And so it was, for the next five days it literally rained 22 hours per day. Every day. Not only did the rain make it difficult to get around, especially on a rented motorcycle, but it also meant that at least 75% of establishments were closed for business. Those that were open were perhaps at 10% capacity, and as a result Goa felt more like a ghost town than the popular beach town I had expected.

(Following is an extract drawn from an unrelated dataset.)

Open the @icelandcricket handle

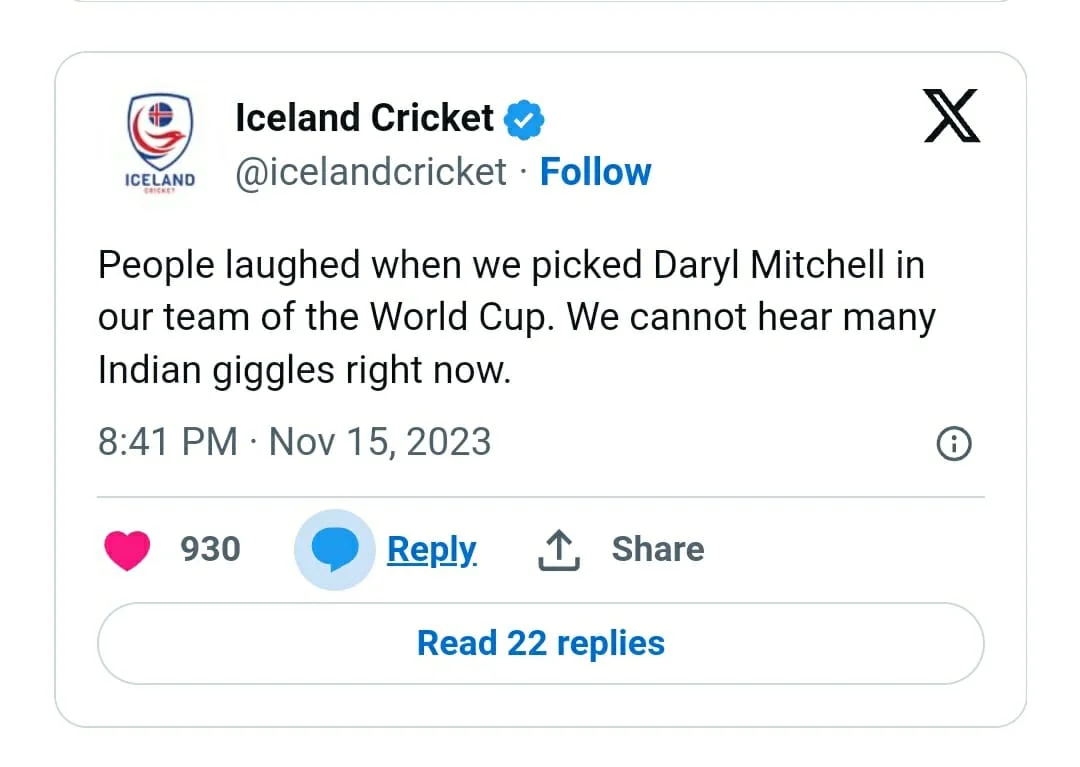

Evershine Guesthouse, one of the few places with wifi and guests at Aranjuna beach in Goa

Due to the rain, my activities were pretty limited while in Goa. The two main things I did were 1) work from either the guesthouse (which had Wifi) or a TexMex restaurant I found that also had wifi, 2) Take advantage of the brief periods without rain and take the rented motorcycle out for a spin. However, these “spins” were inevitably interrupted by an ambush from the clouds, leaving me driving back to the guesthouse with my head at odd angles and getting pelted on the face with stinging gusts of rain.

Vroom Vroom. Portuguese fort (Fort Aguada) in the background.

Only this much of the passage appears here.